WSL2-Linux-Kernel/drivers/clk/clk-scmi.c

210 строки
5.0 KiB
C

// SPDX-License-Identifier: GPL-2.0
/*
* System Control and Power Interface (SCMI) Protocol based clock driver
*
* Copyright (C) 2018 ARM Ltd.
*/
#include <linux/clk-provider.h>
#include <linux/device.h>
#include <linux/err.h>
#include <linux/of.h>
#include <linux/module.h>
#include <linux/scmi_protocol.h>
#include <asm/div64.h>
struct scmi_clk {
u32 id;
struct clk_hw hw;
const struct scmi_clock_info *info;
const struct scmi_handle *handle;
};
#define to_scmi_clk(clk) container_of(clk, struct scmi_clk, hw)
static unsigned long scmi_clk_recalc_rate(struct clk_hw *hw,
unsigned long parent_rate)
{
int ret;
u64 rate;
struct scmi_clk *clk = to_scmi_clk(hw);
ret = clk->handle->clk_ops->rate_get(clk->handle, clk->id, &rate);
if (ret)
return 0;
return rate;
}
static long scmi_clk_round_rate(struct clk_hw *hw, unsigned long rate,
unsigned long *parent_rate)
{
u64 fmin, fmax, ftmp;
struct scmi_clk *clk = to_scmi_clk(hw);
/*
* We can't figure out what rate it will be, so just return the
* rate back to the caller. scmi_clk_recalc_rate() will be called
* after the rate is set and we'll know what rate the clock is
* running at then.
*/
if (clk->info->rate_discrete)
return rate;
fmin = clk->info->range.min_rate;
fmax = clk->info->range.max_rate;
if (rate <= fmin)
return fmin;
else if (rate >= fmax)
return fmax;
ftmp = rate - fmin;
ftmp += clk->info->range.step_size - 1; /* to round up */
do_div(ftmp, clk->info->range.step_size);
return ftmp * clk->info->range.step_size + fmin;
}
static int scmi_clk_set_rate(struct clk_hw *hw, unsigned long rate,
unsigned long parent_rate)
{
struct scmi_clk *clk = to_scmi_clk(hw);
return clk->handle->clk_ops->rate_set(clk->handle, clk->id, rate);
}
static int scmi_clk_enable(struct clk_hw *hw)
{
struct scmi_clk *clk = to_scmi_clk(hw);
return clk->handle->clk_ops->enable(clk->handle, clk->id);
}
static void scmi_clk_disable(struct clk_hw *hw)
{
struct scmi_clk *clk = to_scmi_clk(hw);
clk->handle->clk_ops->disable(clk->handle, clk->id);
}
static const struct clk_ops scmi_clk_ops = {
.recalc_rate = scmi_clk_recalc_rate,
.round_rate = scmi_clk_round_rate,
.set_rate = scmi_clk_set_rate,
/*
* We can't provide enable/disable callback as we can't perform the same
* in atomic context.
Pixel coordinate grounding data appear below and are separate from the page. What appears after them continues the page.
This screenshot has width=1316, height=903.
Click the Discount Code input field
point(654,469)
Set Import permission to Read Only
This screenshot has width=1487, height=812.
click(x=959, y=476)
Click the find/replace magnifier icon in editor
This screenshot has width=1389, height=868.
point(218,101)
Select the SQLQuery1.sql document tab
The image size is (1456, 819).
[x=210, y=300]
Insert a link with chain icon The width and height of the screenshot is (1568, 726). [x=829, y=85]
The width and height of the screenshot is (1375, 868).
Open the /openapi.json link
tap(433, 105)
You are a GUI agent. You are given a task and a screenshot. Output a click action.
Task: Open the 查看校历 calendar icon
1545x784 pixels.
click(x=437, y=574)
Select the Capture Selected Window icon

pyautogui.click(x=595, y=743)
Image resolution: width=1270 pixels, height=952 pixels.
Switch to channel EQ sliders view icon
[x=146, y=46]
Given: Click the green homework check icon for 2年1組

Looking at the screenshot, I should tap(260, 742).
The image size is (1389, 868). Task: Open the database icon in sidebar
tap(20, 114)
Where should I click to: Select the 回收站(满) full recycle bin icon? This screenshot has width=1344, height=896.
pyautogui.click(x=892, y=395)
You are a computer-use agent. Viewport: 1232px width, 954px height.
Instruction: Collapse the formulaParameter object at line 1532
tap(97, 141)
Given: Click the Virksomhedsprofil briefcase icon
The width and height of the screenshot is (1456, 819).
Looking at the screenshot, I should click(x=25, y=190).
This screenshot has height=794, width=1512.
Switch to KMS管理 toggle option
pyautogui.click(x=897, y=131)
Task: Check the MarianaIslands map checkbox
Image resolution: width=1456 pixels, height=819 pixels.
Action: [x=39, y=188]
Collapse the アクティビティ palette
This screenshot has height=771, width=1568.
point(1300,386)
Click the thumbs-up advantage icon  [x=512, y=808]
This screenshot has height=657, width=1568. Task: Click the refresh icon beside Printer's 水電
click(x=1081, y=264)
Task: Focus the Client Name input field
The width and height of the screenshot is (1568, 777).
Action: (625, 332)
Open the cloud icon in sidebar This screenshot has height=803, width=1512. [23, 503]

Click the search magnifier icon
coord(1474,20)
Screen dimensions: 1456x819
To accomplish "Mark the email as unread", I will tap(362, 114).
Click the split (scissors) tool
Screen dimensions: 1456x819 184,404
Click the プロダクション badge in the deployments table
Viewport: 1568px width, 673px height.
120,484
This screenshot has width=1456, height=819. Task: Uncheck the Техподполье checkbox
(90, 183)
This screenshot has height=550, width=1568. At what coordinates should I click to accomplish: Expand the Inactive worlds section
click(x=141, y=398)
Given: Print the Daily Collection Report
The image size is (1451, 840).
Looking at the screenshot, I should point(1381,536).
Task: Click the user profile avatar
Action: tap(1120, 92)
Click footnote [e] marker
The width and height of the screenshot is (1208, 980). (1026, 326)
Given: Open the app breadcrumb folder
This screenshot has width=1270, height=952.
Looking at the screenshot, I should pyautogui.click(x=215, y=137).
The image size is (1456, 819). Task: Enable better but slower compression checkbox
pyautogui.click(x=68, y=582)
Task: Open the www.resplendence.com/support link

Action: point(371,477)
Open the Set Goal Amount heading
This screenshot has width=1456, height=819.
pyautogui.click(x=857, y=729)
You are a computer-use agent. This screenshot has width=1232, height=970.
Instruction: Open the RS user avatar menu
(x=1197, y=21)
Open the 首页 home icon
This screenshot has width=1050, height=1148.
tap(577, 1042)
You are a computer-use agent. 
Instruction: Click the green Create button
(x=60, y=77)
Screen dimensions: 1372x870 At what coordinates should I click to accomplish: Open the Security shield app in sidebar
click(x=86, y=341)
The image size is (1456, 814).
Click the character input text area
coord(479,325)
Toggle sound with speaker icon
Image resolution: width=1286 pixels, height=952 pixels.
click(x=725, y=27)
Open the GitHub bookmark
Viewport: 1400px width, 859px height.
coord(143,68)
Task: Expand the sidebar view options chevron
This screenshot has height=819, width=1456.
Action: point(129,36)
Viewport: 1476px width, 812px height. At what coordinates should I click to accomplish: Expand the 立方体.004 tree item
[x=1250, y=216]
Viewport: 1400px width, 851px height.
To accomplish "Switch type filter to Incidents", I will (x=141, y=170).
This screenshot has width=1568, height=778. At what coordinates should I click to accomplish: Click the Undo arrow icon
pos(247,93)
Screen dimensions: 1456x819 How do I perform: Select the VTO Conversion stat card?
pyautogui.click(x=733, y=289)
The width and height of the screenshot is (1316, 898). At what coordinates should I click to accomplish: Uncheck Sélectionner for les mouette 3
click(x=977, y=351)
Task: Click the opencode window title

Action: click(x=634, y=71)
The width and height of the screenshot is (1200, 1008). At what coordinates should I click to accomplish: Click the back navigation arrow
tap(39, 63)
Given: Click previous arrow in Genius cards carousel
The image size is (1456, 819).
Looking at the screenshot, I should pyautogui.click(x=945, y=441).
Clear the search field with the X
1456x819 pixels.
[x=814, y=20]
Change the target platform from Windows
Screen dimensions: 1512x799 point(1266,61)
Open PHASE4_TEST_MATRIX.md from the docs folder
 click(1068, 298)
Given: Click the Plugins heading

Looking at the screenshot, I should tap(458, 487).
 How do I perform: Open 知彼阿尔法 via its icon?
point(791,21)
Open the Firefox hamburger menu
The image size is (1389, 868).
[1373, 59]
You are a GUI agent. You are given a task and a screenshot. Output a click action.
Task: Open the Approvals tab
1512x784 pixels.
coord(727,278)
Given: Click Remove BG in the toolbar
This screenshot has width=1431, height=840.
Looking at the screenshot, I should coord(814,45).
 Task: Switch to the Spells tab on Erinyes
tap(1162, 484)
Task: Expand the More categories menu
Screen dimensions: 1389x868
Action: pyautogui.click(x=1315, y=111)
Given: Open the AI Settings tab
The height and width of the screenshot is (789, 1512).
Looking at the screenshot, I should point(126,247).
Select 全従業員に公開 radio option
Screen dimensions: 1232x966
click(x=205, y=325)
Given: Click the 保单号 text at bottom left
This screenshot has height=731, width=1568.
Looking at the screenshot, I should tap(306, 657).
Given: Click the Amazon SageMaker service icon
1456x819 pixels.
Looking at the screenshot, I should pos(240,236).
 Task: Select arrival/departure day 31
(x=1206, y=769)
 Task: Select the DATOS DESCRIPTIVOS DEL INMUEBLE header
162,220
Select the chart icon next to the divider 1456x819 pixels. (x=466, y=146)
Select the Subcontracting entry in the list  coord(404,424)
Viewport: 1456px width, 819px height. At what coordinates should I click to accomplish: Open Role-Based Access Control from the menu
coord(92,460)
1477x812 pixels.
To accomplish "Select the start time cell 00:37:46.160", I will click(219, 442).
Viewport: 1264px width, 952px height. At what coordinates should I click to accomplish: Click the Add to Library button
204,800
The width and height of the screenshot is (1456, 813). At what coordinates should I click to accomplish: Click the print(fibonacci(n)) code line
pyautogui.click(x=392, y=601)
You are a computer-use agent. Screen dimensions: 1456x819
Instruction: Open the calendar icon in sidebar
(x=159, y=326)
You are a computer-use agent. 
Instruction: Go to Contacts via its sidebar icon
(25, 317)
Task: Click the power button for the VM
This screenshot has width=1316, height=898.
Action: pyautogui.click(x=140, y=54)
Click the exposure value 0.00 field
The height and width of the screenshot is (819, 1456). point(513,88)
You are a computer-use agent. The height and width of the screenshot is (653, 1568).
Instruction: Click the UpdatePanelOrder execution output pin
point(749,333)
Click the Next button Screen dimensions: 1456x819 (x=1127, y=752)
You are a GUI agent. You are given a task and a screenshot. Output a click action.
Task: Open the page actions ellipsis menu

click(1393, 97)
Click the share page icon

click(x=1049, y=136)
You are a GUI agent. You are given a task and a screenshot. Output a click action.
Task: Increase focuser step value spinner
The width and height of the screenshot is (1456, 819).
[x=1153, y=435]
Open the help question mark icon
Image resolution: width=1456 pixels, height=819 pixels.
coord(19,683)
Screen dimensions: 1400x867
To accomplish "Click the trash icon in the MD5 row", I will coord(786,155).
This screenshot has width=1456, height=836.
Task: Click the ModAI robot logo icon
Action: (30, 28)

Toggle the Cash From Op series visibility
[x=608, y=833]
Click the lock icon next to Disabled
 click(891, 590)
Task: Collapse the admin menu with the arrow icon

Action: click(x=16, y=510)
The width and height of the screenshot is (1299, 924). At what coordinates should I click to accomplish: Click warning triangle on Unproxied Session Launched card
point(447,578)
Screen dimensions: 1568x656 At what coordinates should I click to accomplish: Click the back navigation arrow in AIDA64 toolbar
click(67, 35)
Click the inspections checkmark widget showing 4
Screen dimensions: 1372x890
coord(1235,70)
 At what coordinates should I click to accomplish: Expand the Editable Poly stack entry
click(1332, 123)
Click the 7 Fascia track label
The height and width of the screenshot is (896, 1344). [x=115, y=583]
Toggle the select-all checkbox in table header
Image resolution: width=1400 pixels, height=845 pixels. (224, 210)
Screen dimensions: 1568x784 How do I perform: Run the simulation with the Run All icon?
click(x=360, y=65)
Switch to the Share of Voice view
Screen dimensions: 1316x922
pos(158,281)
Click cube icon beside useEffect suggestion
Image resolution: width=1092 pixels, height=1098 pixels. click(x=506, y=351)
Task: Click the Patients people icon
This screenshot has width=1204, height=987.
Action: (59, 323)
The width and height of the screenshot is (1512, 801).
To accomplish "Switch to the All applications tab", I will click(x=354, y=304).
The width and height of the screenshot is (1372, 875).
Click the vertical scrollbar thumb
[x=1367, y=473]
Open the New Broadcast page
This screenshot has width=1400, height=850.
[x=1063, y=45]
Since the clock framework provides standard API
* clk_prepare_enable that helps cases using clk_enable in non-atomic
* context, it should be fine providing prepare/unprepare.
*/
.prepare = scmi_clk_enable,
.unprepare = scmi_clk_disable,
};
static int scmi_clk_ops_init(struct device *dev, struct scmi_clk *sclk)
{
int ret;
unsigned long min_rate, max_rate;
struct clk_init_data init = {
.flags = CLK_GET_RATE_NOCACHE,
.num_parents = 0,
.ops = &scmi_clk_ops,
.name = sclk->info->name,
};
sclk->hw.init = &init;
ret = devm_clk_hw_register(dev, &sclk->hw);
if (ret)
return ret;
if (sclk->info->rate_discrete) {
int num_rates = sclk->info->list.num_rates;
if (num_rates <= 0)
return -EINVAL;
min_rate = sclk->info->list.rates[0];
max_rate = sclk->info->list.rates[num_rates - 1];
} else {
min_rate = sclk->info->range.min_rate;
max_rate = sclk->info->range.max_rate;
}
clk_hw_set_rate_range(&sclk->hw, min_rate, max_rate);
return ret;
}
static int scmi_clocks_probe(struct scmi_device *sdev)
{
int idx, count, err;
struct clk_hw **hws;
struct clk_hw_onecell_data *clk_data;
struct device *dev = &sdev->dev;
struct device_node *np = dev->of_node;
const struct scmi_handle *handle = sdev->handle;
if (!handle || !handle->clk_ops)
return -ENODEV;
count = handle->clk_ops->count_get(handle);
if (count < 0) {
dev_err(dev, "%pOFn: invalid clock output count\n", np);
return -EINVAL;
}
clk_data = devm_kzalloc(dev, struct_size(clk_data, hws, count),
GFP_KERNEL);
if (!clk_data)
return -ENOMEM;
clk_data->num = count;
hws = clk_data->hws;
for (idx = 0; idx < count; idx++) {
struct scmi_clk *sclk;
sclk = devm_kzalloc(dev, sizeof(*sclk), GFP_KERNEL);
if (!sclk)
return -ENOMEM;
sclk->info = handle->clk_ops->info_get(handle, idx);
if (!sclk->info) {
dev_dbg(dev, "invalid clock info for idx %d\n", idx);
continue;
}
sclk->id = idx;
sclk->handle = handle;
err = scmi_clk_ops_init(dev, sclk);
if (err) {
dev_err(dev, "failed to register clock %d\n", idx);
devm_kfree(dev, sclk);
hws[idx] = NULL;
} else {
dev_dbg(dev, "Registered clock:%s\n", sclk->info->name);
hws[idx] = &sclk->hw;
}
}
return devm_of_clk_add_hw_provider(dev, of_clk_hw_onecell_get,
clk_data);
}
static const struct scmi_device_id scmi_id_table[] = {
{ SCMI_PROTOCOL_CLOCK, "clocks" },
{ },
};
MODULE_DEVICE_TABLE(scmi, scmi_id_table);
static struct scmi_driver scmi_clocks_driver = {
.name = "scmi-clocks",
.probe = scmi_clocks_probe,
.id_table = scmi_id_table,
};
module_scmi_driver(scmi_clocks_driver);
MODULE_AUTHOR("Sudeep Holla <sudeep.holla@arm.com>");
MODULE_DESCRIPTION("ARM SCMI clock driver");
MODULE_LICENSE("GPL v2");